I guess I’m thinking particularly of landscape in terms of cultural geography—the paths we carve out for ourselves to do what we do. In focusing on landscape in contemporary American art for my thesis, it has been revealing to look to artists for new definitions of what landscape can be and how it has been visualized. Artists like Christo/Jean Claude, Gordon Matta Clark, even James Turrell or Robert Smithson, work/ed in landscape, changing our paths, and coaxing us to look in directions different from our customary habit. The work seems to pose questions about the habits we form in landscape. Distraction sometimes becomes an element of investigation. To me, there is a close connection between these examples and the snowstorm’s aftermath.

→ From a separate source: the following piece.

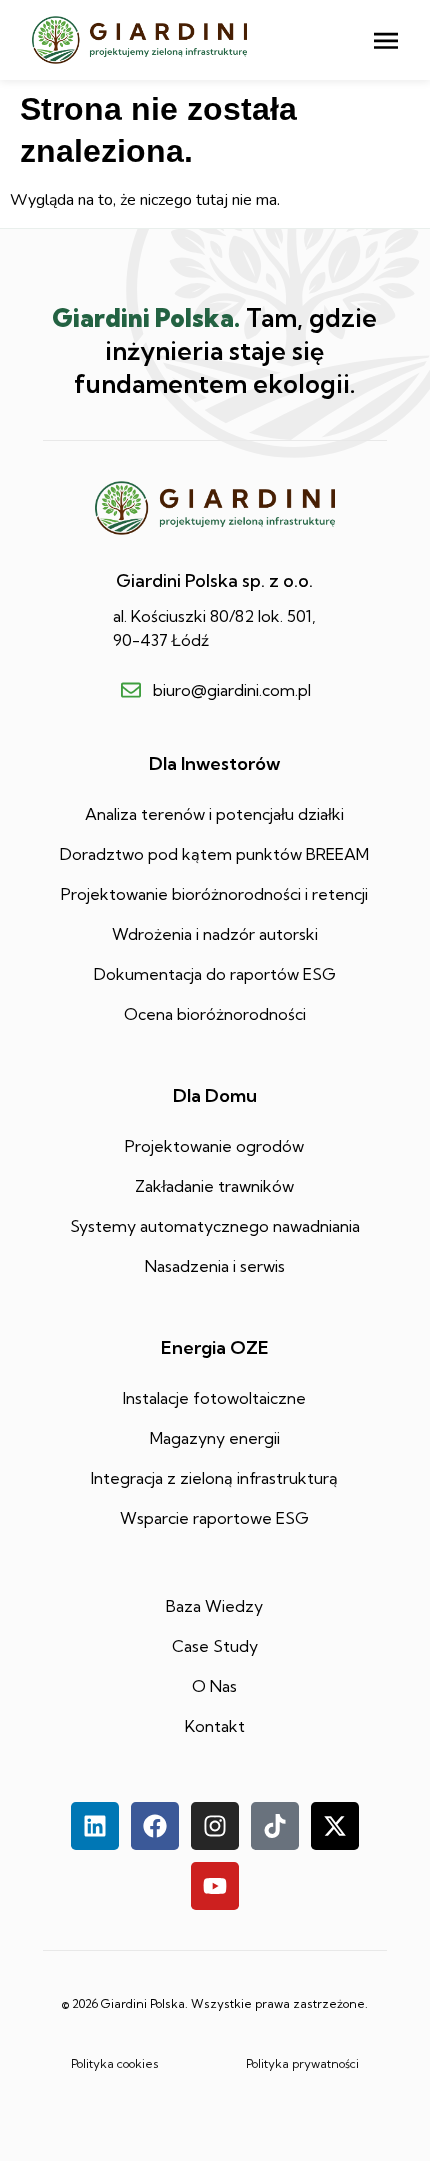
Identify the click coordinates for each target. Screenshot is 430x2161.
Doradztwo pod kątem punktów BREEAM (214, 854)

(my painting) Landscape Letter, oil, ink-jet on canvas, 2010
My task is how to translate this way of working with landscape in painting. The pieces I showed for the midyear critiques were made with varying ‘tools of perspective’ - observational still-life on photographs. They’re fantasies in many ways, but also composed of symbols from veins in American natural and cultural history. Because much of my interest has been rooted in the landscape of the American West, I have recently been looking at the work that has come out of the Center for Land Use Interpretation, in addition to authors like Rebecca Solnit who explore the cultural history of landscape (her book, Savage Dreams, is a perfect example). Catching the recent Anselm Kiefer show at Gagosian has also provided some new food for thought on landscape-as-cultural-history.